5, color development:
Use a sprayer to spray 0.25% of ninhydrin color developer evenly on the chromatography filter paper, be careful not to spray too much. After drying the solvent with a hair dryer, placed in the oven at 60-65 ℃ for 30 minutes or blowing hot air with a hair dryer, that can show the color spot of various amino acids.

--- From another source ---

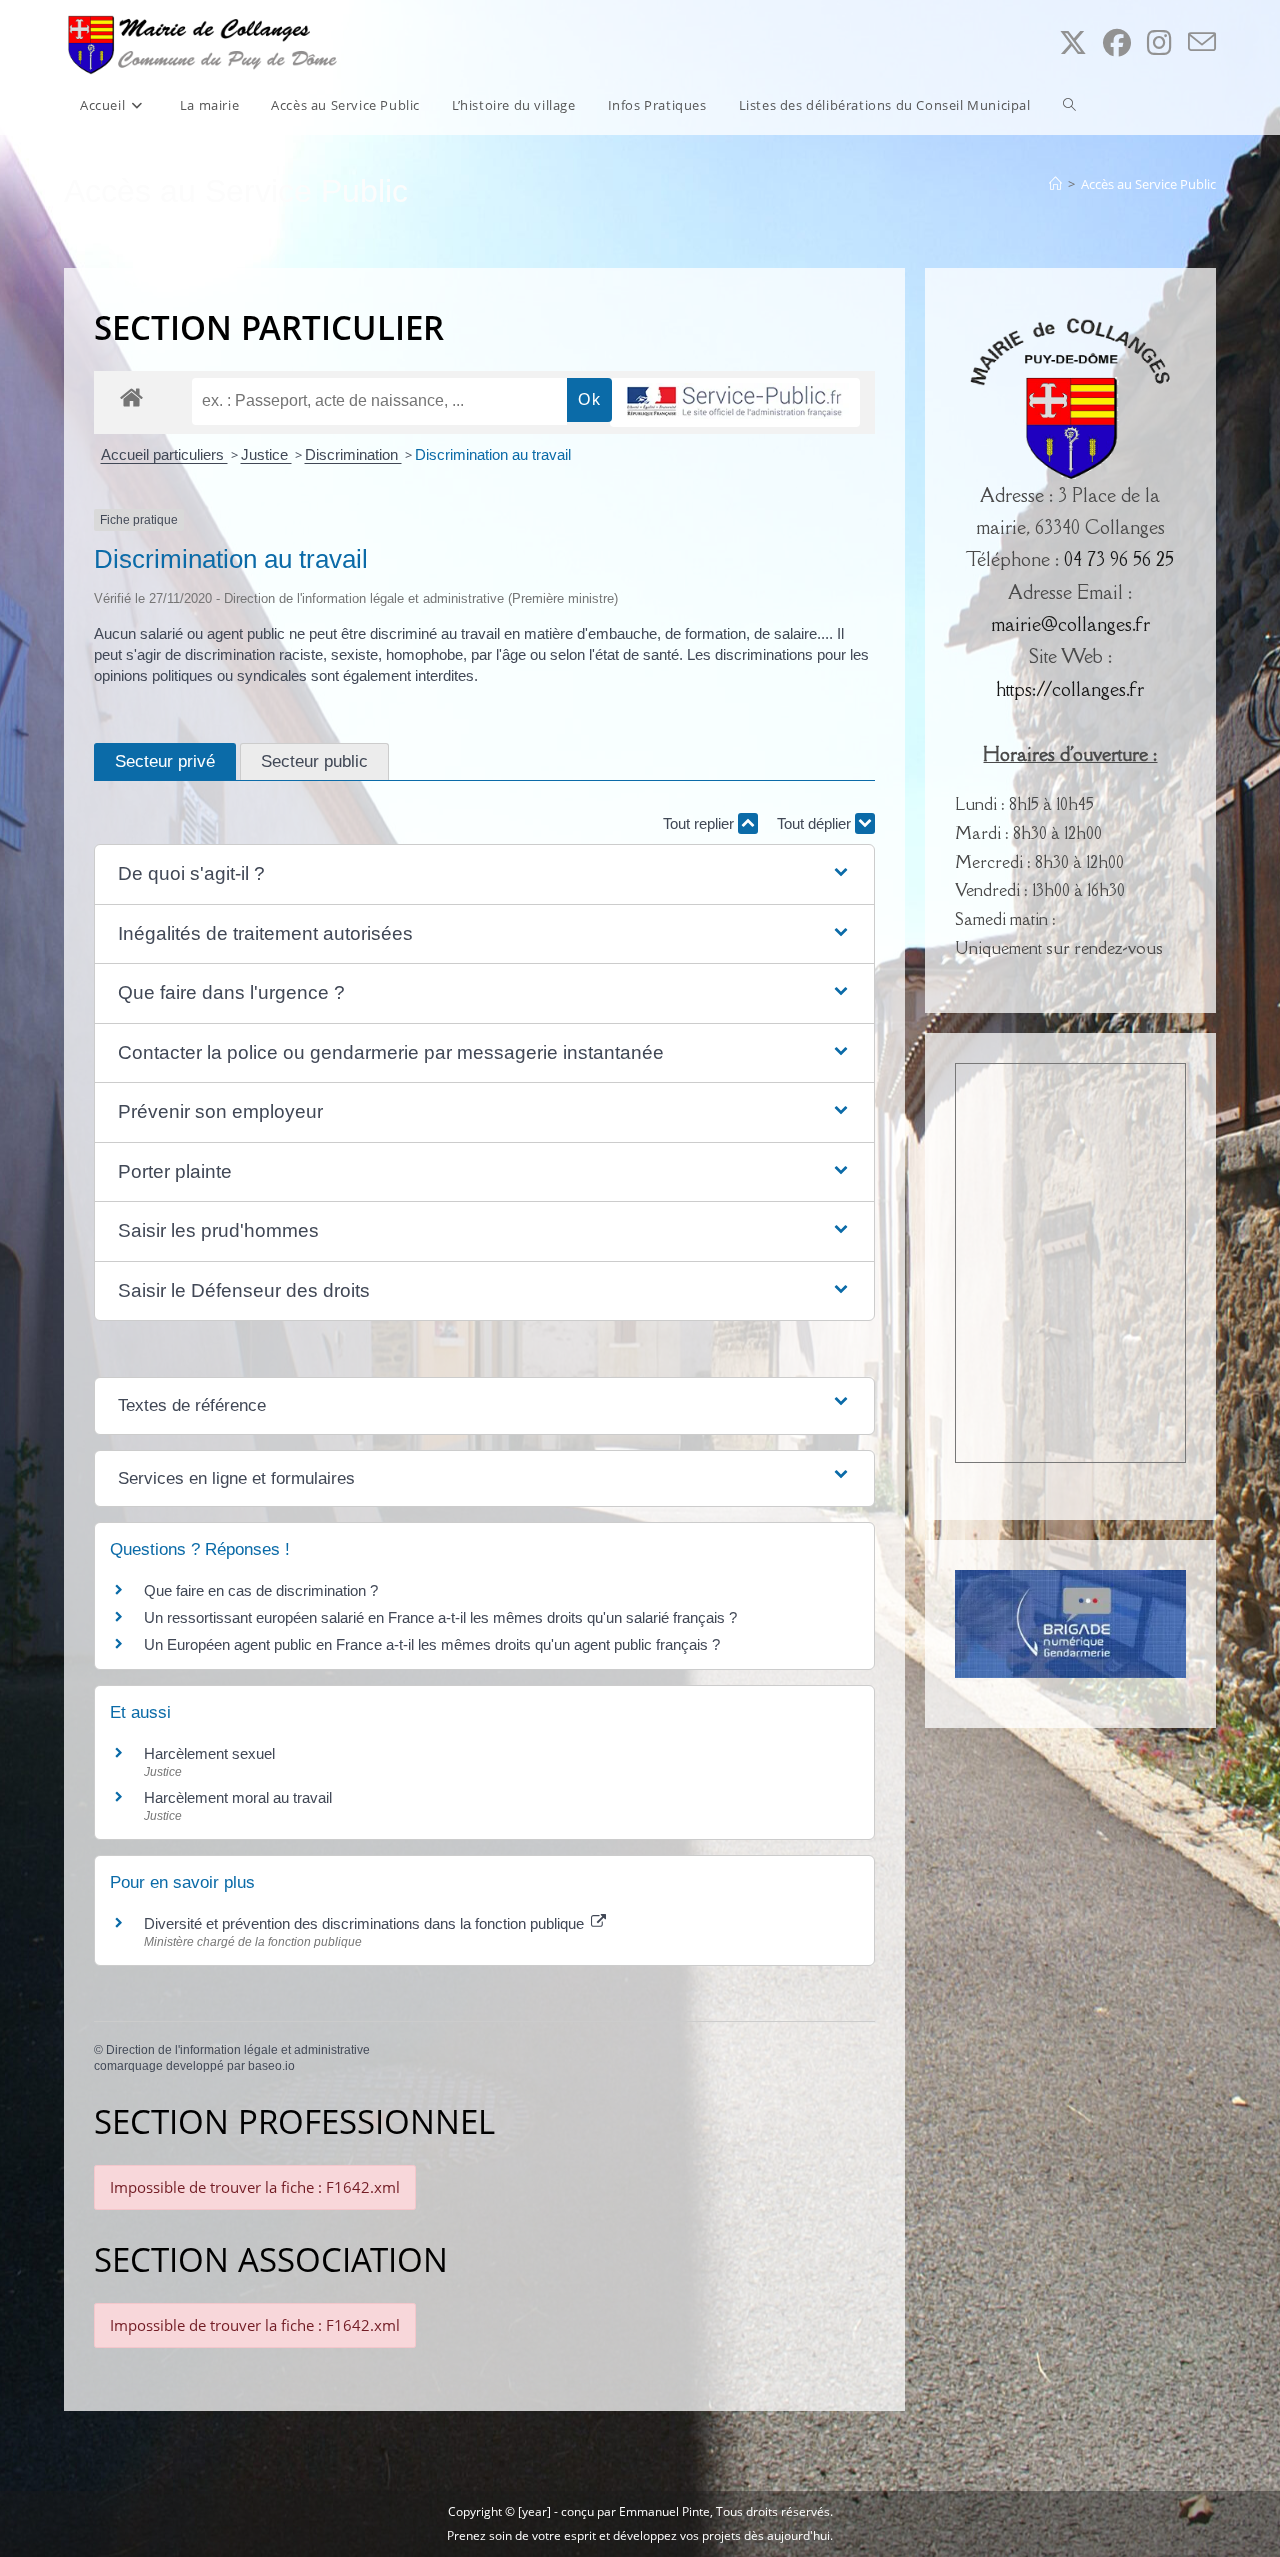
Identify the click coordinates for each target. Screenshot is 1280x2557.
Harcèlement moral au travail (238, 1797)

In order to eliminate the effect of ammonium ions, can be unfolded on the filter paper after spraying 1% of potassium hydroxide in anhydrous ethanol solution, kept at 60 ℃ for 15 minutes, in order to make all the ammonia completely volatilized off, and then color development.
Two-way chromatography: The Rf value consists of two values, i.e., it has to be calculated once in the first and once in the second direction of chromatography. Based on the Rf and with the help of the unique color of each amino acid, it can be identified by comparing it with the standard amino acid respectively.